(WHAT TO WORK ON) Leave out the pictures and print precisely the lines from the line with "Given: Enable Set Local Player Avatar" to the final line of the entries, both ends included.

Pixel coordinate grounding data
----

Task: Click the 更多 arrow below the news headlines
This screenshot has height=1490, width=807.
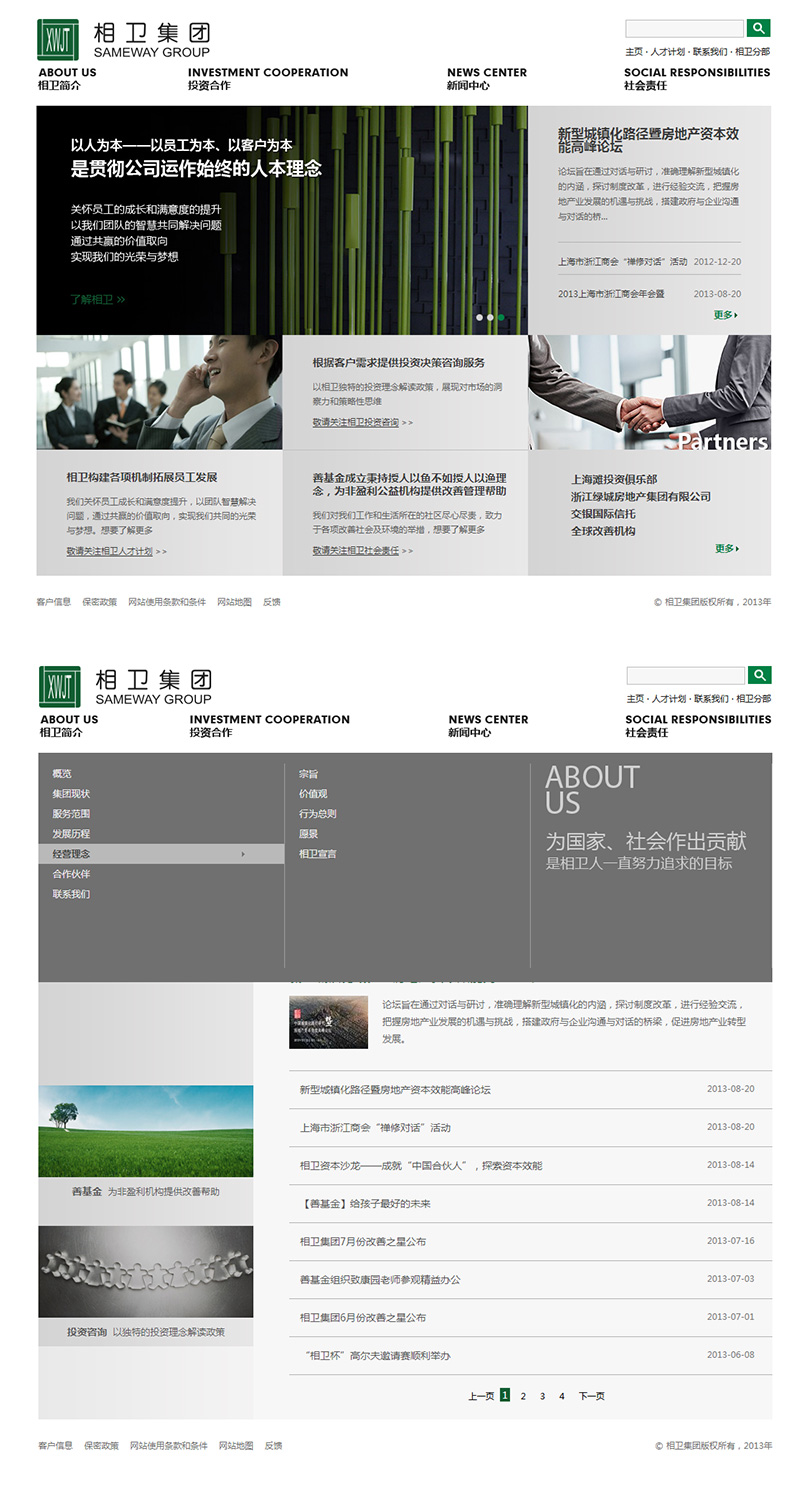Action: coord(726,315)
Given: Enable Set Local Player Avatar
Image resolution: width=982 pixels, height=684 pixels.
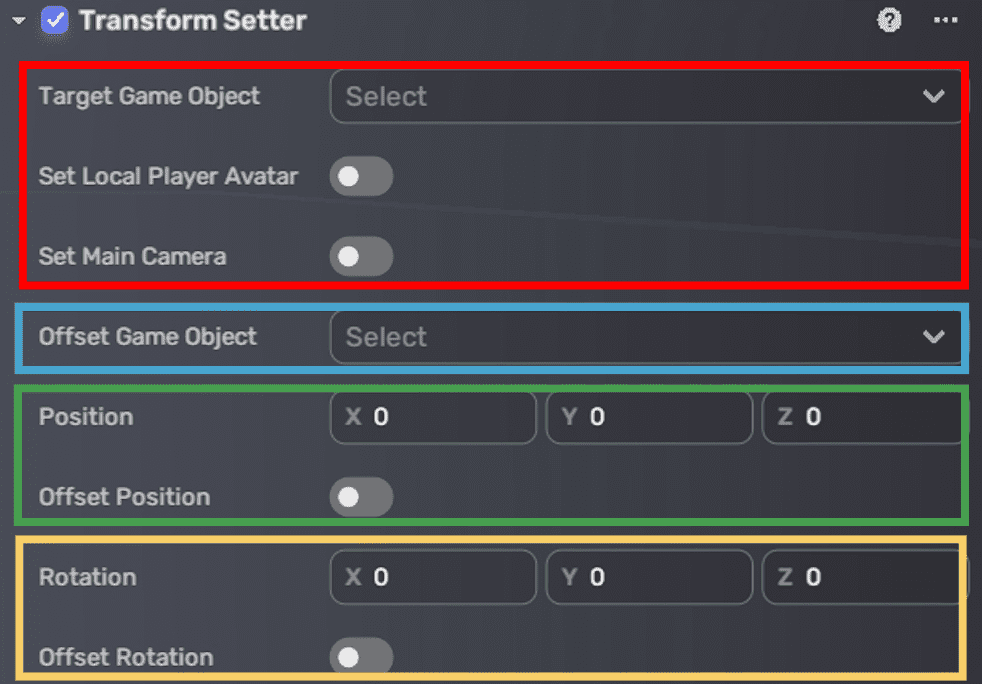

----

(REPLY TO THE TASK)
Given: Enable Set Local Player Avatar
Image resolution: width=982 pixels, height=684 pixels.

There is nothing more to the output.